____ Information shown
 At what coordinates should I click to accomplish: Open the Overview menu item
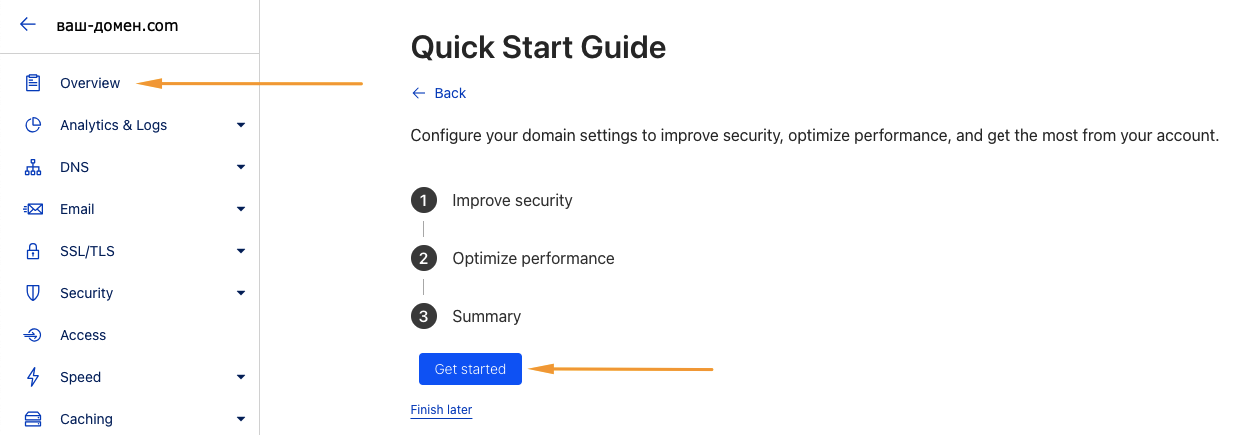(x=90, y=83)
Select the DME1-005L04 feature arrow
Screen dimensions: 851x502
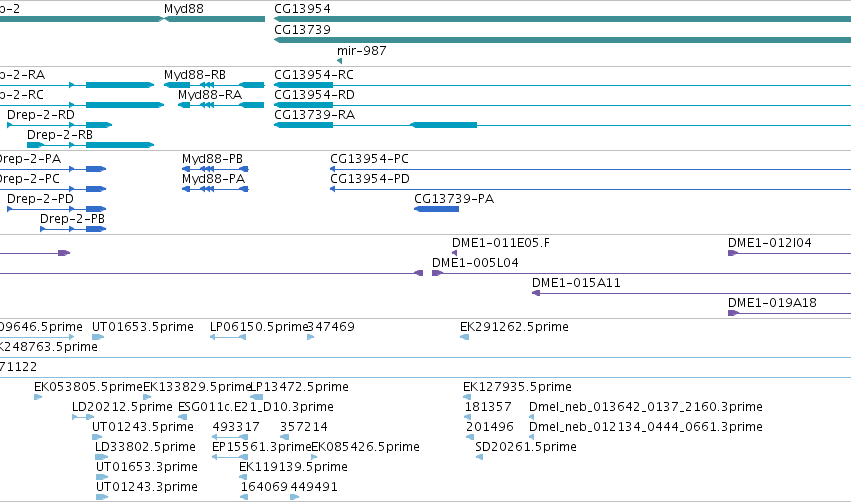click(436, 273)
________
Only the lines from the one with "Select the DME1-005L04 feature arrow" through the final line of the entries above should be transcribed, exactly and without pictures.

> [Result]
Select the DME1-005L04 feature arrow
Screen dimensions: 851x502
click(436, 273)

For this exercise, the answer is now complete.